Reading large Excel files with Pandas
Last week I took part in a Dataviz Battle on the dataisbeautiful subreddit, where we had to create a visualization from the TSA claims dataset. I like these kind of competitions because most of the time you end up learning a lot of useful things along the way.
This time the data was quite clean, but it was scattered across several PDF files and Excel files. In the process of extracting data from PDFs I got to know some tools and libraries, and in the end I used tabula-py, a Python wrapper for the Java library tabula. As for the Excel files, I found out that a one-liner - a simple pd.read_excel
- wasn’t enough.
The biggest Excel file was ~7MB and contained a single worksheet with ~100k lines. I though Pandas could read the file in one go without any issue (I have 10GB of RAM on my computer), but apparently I was wrong.
The solution was to read the file in chunks. The pd.read_excel
function doesn’t have a cursor like pd.read_sql
, so I had to implement this logic manually. Here is what I did:
import os
import pandas as pd
HERE = os.path.abspath(os.path.dirname(__file__))
DATA_DIR = os.path.abspath(os.path.join(HERE, '..', 'data'))
def make_df_from_excel(file_name, nrows):
"""Read from an Excel file in chunks and make a single DataFrame.
Parameters
----------
file_name : str
nrows : int
Number of rows to read at a time. These Excel files are too big,
so we can't read all rows in one go.
"""
file_path = os.path.abspath(os.path.join(DATA_DIR, file_name))

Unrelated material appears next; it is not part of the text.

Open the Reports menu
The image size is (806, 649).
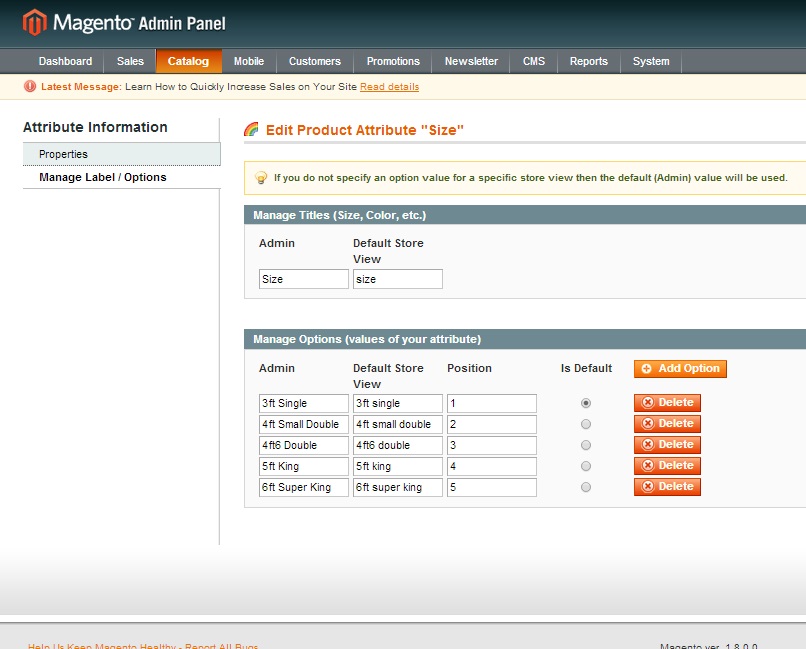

xl = pd.ExcelFile(file_path)
# In this case, there was only a single Worksheet in the Workbook.
sheetname = xl.sheet_names[0]
# Read the header outside of the loop, so all chunk reads are
# consistent across all loop iterations.
df_header = pd.read_excel(file_path, sheetname=sheetname, nrows=1)
print(f"Excel file: {file_name} (worksheet: {sheetname})")
chunks = []
i_chunk = 0
# The first row is the header. We have already read it, so we skip it.
skiprows = 1
while True:
df_chunk = pd.read_excel(
file_path, sheetname=sheetname,
nrows=nrows, skiprows=skiprows, header=None)
skiprows += nrows
# When there is no data, we know we can break out of the loop.
if not df_chunk.shape[0]:
break
else:
print(f" - chunk {i_chunk} ({df_chunk.shape[0]} rows)")
chunks.append(df_chunk)
i_chunk += 1
df_chunks = pd.concat(chunks)
# Rename the columns to concatenate the chunks with the header.
columns = {i: col for i, col in enumerate(df_header.columns.tolist())}
df_chunks.rename(columns=columns, inplace=True)
df = pd.concat([df_header, df_chunks])
return df
if __name__ == '__main__':
df = make_df_from_excel('claims-2002-2006_0.xls', nrows=10000)
Another thing to keep in mind. When working with Excel files in Python, you might need to use different packages whether you need to read/write data from/to .xls
and .xlsx
files.
This dataset contained both .xls
and .xlsx
files, so I had to use xlrd to read them. Please be aware that if your only concern is reading .xlsx
files, then openpyxl is the way to go, even if xlrd could still be faster.
This time I didn’t have to write any Excel files, but if you need to, then you want xlsxwriter. I remember having used it to create workbooks (i.e. Excel files) with many complex worksheets and cell comments. You can even use it to create worksheets with sparklines and VBA macros!